#### What you will do:
Nothing may be dropped or added when the entries below are copied.

++++++

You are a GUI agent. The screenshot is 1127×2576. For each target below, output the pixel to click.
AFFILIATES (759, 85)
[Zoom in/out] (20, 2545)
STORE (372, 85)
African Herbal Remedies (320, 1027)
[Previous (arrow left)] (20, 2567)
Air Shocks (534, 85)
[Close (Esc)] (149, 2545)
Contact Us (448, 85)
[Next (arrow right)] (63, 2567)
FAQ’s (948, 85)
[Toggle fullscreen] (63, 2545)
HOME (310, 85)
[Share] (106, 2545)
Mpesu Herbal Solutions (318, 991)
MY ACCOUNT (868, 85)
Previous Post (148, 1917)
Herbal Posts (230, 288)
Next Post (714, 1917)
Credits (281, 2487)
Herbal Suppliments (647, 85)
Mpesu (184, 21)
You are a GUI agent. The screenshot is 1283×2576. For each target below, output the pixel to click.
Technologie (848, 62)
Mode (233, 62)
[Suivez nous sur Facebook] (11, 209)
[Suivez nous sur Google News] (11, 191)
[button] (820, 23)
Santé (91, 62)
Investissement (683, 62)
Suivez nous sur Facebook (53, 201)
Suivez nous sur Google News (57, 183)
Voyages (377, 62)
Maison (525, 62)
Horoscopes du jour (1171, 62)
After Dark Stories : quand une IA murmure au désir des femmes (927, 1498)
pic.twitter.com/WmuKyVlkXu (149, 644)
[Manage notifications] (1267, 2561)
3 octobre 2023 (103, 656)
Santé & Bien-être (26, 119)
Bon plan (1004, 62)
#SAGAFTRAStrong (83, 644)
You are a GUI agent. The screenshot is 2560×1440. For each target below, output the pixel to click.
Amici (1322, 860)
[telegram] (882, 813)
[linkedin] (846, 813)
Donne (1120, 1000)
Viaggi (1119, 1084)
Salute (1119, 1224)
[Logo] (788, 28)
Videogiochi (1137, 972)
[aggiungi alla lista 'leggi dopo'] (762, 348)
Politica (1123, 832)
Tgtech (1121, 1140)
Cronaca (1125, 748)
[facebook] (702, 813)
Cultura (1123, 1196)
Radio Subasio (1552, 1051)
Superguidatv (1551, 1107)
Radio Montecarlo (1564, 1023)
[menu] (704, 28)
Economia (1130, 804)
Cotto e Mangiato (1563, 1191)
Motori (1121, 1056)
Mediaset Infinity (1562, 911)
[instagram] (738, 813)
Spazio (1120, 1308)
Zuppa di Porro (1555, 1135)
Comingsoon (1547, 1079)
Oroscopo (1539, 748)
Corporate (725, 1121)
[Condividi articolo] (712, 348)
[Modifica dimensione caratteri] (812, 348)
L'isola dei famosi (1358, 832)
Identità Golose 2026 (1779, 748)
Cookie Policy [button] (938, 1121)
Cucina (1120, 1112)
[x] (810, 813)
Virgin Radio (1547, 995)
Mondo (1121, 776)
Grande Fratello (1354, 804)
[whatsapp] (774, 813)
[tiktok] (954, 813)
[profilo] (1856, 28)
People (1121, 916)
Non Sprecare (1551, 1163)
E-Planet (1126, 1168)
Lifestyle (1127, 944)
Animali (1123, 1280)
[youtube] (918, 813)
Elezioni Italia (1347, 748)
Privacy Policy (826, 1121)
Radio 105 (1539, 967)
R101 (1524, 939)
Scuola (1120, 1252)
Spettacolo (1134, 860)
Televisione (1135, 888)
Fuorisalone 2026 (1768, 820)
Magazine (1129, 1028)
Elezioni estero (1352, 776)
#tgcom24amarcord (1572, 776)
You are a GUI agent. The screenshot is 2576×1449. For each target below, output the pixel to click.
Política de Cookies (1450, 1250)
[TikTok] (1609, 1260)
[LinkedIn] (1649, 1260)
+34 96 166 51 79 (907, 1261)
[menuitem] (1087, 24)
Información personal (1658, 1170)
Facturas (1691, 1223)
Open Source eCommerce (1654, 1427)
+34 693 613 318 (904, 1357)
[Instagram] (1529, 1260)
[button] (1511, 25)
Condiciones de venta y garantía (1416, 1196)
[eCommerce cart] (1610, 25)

++++++

#### Output for this task:
You are a GUI agent. The screenshot is 1127×2576. For each target below, output the pixel to click.
AFFILIATES (759, 85)
[Zoom in/out] (20, 2545)
STORE (372, 85)
African Herbal Remedies (320, 1027)
[Previous (arrow left)] (20, 2567)
Air Shocks (534, 85)
[Close (Esc)] (149, 2545)
Contact Us (448, 85)
[Next (arrow right)] (63, 2567)
FAQ’s (948, 85)
[Toggle fullscreen] (63, 2545)
HOME (310, 85)
[Share] (106, 2545)
Mpesu Herbal Solutions (318, 991)
MY ACCOUNT (868, 85)
Previous Post (148, 1917)
Herbal Posts (230, 288)
Next Post (714, 1917)
Credits (281, 2487)
Herbal Suppliments (647, 85)
Mpesu (184, 21)
You are a GUI agent. The screenshot is 1283×2576. For each target below, output the pixel to click.
Technologie (848, 62)
Mode (233, 62)
[Suivez nous sur Facebook] (11, 209)
[Suivez nous sur Google News] (11, 191)
[button] (820, 23)
Santé (91, 62)
Investissement (683, 62)
Suivez nous sur Facebook (53, 201)
Suivez nous sur Google News (57, 183)
Voyages (377, 62)
Maison (525, 62)
Horoscopes du jour (1171, 62)
After Dark Stories : quand une IA murmure au désir des femmes (927, 1498)
pic.twitter.com/WmuKyVlkXu (149, 644)
[Manage notifications] (1267, 2561)
3 octobre 2023 (103, 656)
Santé & Bien-être (26, 119)
Bon plan (1004, 62)
#SAGAFTRAStrong (83, 644)
You are a GUI agent. The screenshot is 2560×1440. For each target below, output the pixel to click.
Amici (1322, 860)
[telegram] (882, 813)
[linkedin] (846, 813)
Donne (1120, 1000)
Viaggi (1119, 1084)
Salute (1119, 1224)
[Logo] (788, 28)
Videogiochi (1137, 972)
[aggiungi alla lista 'leggi dopo'] (762, 348)
Politica (1123, 832)
Tgtech (1121, 1140)
Cronaca (1125, 748)
[facebook] (702, 813)
Cultura (1123, 1196)
Radio Subasio (1552, 1051)
Superguidatv (1551, 1107)
Radio Montecarlo (1564, 1023)
[menu] (704, 28)
Economia (1130, 804)
Cotto e Mangiato (1563, 1191)
Motori (1121, 1056)
Mediaset Infinity (1562, 911)
[instagram] (738, 813)
Spazio (1120, 1308)
Zuppa di Porro (1555, 1135)
Comingsoon (1547, 1079)
Oroscopo (1539, 748)
Corporate (725, 1121)
[Condividi articolo] (712, 348)
[Modifica dimensione caratteri] (812, 348)
L'isola dei famosi (1358, 832)
Identità Golose 2026 (1779, 748)
Cookie Policy [button] (938, 1121)
Cucina (1120, 1112)
[x] (810, 813)
Virgin Radio (1547, 995)
Mondo (1121, 776)
Grande Fratello (1354, 804)
[whatsapp] (774, 813)
[tiktok] (954, 813)
[profilo] (1856, 28)
People (1121, 916)
Non Sprecare (1551, 1163)
E-Planet (1126, 1168)
Lifestyle (1127, 944)
Animali (1123, 1280)
[youtube] (918, 813)
Elezioni Italia (1347, 748)
Privacy Policy (826, 1121)
Radio 105 (1539, 967)
R101 (1524, 939)
Scuola (1120, 1252)
Spettacolo (1134, 860)
Televisione (1135, 888)
Fuorisalone 2026 (1768, 820)
Magazine (1129, 1028)
Elezioni estero (1352, 776)
#tgcom24amarcord (1572, 776)
You are a GUI agent. The screenshot is 2576×1449. For each target below, output the pixel to click.
Política de Cookies (1450, 1250)
[TikTok] (1609, 1260)
[LinkedIn] (1649, 1260)
+34 96 166 51 79 (907, 1261)
[menuitem] (1087, 24)
Información personal (1658, 1170)
Facturas (1691, 1223)
Open Source eCommerce (1654, 1427)
+34 693 613 318 (904, 1357)
[Instagram] (1529, 1260)
[button] (1511, 25)
Condiciones de venta y garantía (1416, 1196)
[eCommerce cart] (1610, 25)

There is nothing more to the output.